* [To do]
In the article below about the U-46 curriculum proposals, copy the passage from "Celia Banks, coordinator" to "four new electives.", swapping "guided reading sets" for "classroom reading sets".

* [Text under study]
>>>>

The Examiner U-46 News FeedCurriculum proposals approved by Dist. U-46 By Seth Hancock
Four curriculum proposals were approved unanimously by the Board of Education in School District U-46 at its meeting on Monday, June 1 which was held virtually due to the COVID-19 shutdown.
Included was an elementary integrated proposal to add the second and third stages of a current curriculum that was approved last year. The plan is to implement the change in the 2020-2021 school year, and it has an estimated cost of $7.2 million for resources and professional development.
“In 2019, the Elementary Integrated Curriculum Stage 1 which defined desired results and provided K-6 with the curriculum framework for literacy, social studies, science, social and emotional and information and digital literacy standards was approved by the Board,” the proposal stated. “This proposal is for Stages 2/3 which further develop the Elementary Integrated Curriculum by providing performance tasks to assess learning and guiding questions for planning learning experiences and instruction.”
Celia Banks, coordinator of elementary literacy and libraries, said the resources include guided reading sets for each building which equate to thousands of books.
Two middle school family and consumer sciences proposals were approved which will create four new electives.
The first proposal, with an estimated cost of $358,327, would create the culinary and personal success as well as culinary and leadership skills electives.
The proposal stated “kitchen equipment and classroom resources will need to be updated accordingly on a site-by-site basis” and “all schools will receive new cooking appliances to facilitate and support the extension of culinary skills acquisition.”
The second proposal, with an estimated cost of $69,809, will create the introduction to computers and interactive media electives. The cost would include purchases of technology like 3D printers and drones.
The final curriculum proposal approved was for a Heritage Spanish course with an estimated cost of $209,963.
“This curriculum program will prepare students with Spanish experience in the home but little or no formal education in Spanish language,” the proposal states. “The program will prepare Heritage Spanish students to take AP Spanish Language and Culture and, if time in their school schedule permits, AP Spanish Language or Dual Credit Spanish offerings through Elgin Community College.”

<<<<

* [Dataset records]
>>>>

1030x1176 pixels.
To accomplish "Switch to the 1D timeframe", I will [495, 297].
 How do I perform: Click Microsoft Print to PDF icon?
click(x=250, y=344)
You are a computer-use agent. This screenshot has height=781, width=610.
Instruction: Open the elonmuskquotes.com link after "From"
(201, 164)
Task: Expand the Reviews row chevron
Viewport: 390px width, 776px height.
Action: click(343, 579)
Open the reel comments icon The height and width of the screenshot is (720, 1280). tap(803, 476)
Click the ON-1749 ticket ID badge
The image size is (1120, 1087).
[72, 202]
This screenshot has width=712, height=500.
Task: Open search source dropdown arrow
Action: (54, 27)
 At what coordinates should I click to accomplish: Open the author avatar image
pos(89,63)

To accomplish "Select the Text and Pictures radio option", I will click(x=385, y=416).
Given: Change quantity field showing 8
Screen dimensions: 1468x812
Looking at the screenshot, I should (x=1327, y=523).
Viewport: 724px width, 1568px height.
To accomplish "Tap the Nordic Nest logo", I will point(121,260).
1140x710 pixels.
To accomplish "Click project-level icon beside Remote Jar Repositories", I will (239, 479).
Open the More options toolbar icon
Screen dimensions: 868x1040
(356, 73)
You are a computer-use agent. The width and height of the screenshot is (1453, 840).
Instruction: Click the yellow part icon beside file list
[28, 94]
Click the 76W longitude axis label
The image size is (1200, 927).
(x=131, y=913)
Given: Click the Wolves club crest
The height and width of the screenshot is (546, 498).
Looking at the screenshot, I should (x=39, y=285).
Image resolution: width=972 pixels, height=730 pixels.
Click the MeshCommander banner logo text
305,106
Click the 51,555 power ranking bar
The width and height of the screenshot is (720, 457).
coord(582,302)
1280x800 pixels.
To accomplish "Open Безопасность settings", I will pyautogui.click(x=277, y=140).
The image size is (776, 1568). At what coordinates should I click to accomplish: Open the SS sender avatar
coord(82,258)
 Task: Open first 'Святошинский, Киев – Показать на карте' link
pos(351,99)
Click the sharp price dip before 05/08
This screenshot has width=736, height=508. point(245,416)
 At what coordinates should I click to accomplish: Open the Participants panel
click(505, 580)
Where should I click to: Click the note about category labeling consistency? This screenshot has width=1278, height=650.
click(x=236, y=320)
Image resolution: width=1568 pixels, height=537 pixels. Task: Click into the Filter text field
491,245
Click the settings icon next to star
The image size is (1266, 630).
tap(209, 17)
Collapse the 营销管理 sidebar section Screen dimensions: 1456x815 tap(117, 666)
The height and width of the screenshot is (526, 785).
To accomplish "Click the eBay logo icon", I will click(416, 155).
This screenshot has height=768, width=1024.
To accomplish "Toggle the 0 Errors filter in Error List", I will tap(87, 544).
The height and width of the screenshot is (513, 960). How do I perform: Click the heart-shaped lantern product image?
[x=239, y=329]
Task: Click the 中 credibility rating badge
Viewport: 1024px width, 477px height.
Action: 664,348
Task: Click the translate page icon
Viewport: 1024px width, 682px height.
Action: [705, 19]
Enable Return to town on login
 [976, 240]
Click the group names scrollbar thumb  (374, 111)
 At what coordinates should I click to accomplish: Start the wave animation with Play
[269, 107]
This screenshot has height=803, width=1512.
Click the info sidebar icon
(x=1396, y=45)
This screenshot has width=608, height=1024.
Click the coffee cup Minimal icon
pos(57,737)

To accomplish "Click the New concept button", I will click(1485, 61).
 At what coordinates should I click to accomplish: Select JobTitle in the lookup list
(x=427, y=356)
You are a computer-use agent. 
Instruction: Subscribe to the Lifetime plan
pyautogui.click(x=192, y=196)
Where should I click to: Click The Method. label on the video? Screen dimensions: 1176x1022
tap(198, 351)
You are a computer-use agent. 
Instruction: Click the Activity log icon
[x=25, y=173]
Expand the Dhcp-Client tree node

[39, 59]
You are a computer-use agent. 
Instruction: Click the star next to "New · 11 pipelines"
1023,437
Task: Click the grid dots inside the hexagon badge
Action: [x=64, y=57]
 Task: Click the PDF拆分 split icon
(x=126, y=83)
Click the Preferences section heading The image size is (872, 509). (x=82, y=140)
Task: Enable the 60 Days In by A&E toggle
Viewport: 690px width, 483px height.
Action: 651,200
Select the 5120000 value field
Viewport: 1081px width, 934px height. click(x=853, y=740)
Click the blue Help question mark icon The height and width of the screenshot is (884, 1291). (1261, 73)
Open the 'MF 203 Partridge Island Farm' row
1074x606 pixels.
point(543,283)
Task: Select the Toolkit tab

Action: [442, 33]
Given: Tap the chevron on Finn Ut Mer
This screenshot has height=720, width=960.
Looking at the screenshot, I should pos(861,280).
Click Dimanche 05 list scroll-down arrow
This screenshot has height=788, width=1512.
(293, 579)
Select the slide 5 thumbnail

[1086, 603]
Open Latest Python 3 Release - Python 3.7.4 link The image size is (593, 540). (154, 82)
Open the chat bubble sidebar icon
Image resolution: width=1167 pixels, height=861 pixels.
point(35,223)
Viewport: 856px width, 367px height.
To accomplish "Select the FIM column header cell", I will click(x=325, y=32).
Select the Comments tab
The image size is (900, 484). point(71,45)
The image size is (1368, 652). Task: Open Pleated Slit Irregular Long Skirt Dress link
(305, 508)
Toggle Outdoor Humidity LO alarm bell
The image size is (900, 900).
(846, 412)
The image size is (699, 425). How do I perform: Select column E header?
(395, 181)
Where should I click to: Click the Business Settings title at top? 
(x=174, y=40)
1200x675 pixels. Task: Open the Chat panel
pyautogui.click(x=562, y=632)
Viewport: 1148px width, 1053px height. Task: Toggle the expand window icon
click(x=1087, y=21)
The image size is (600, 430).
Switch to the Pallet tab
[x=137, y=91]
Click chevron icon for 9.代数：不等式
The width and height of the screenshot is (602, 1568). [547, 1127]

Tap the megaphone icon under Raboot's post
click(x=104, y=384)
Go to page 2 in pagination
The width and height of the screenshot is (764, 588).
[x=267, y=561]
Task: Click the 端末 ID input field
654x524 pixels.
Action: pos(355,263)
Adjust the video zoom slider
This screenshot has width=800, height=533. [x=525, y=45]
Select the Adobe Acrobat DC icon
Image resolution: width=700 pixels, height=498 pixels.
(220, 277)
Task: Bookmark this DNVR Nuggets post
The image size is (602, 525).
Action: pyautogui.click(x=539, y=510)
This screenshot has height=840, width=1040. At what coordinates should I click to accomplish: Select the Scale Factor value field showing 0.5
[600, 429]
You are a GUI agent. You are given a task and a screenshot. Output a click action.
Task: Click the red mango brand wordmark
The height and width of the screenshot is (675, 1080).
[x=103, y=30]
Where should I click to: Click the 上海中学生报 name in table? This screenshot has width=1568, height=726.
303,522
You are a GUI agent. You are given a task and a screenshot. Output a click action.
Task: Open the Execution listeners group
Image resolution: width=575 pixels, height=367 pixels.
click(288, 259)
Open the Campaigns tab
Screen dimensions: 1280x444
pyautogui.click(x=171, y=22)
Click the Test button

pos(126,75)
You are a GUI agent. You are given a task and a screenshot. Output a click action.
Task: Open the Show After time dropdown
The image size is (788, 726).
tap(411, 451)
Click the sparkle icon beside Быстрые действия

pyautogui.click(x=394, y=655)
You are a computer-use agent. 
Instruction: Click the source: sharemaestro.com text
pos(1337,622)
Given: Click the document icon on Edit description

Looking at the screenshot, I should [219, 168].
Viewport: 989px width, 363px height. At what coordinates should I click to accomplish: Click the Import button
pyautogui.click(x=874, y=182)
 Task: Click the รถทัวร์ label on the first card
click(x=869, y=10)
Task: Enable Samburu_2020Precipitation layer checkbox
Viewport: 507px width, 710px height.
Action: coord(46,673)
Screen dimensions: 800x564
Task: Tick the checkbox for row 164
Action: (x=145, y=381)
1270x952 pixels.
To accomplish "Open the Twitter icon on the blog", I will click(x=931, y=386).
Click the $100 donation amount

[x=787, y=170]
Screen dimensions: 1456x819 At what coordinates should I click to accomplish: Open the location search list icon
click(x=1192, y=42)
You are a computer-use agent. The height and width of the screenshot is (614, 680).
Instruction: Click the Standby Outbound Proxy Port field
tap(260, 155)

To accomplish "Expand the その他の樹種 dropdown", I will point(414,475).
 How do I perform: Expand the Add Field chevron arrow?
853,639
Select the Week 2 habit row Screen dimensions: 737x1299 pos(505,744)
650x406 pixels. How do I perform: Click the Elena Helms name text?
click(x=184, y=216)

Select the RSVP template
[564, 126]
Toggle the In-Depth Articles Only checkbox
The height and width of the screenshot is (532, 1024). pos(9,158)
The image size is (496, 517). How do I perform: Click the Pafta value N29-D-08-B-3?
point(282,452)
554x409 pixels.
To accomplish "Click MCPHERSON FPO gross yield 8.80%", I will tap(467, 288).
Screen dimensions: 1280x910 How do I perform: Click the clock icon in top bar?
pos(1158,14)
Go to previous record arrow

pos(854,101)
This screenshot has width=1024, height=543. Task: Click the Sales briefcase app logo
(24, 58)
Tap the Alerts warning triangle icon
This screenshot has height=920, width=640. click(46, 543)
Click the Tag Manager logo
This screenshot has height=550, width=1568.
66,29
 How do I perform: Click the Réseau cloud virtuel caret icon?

<<<<

* [Expected answer]
Celia Banks, coordinator of elementary literacy and libraries, said the resources include classroom reading sets for each building which equate to thousands of books.
Two middle school family and consumer sciences proposals were approved which will create four new electives.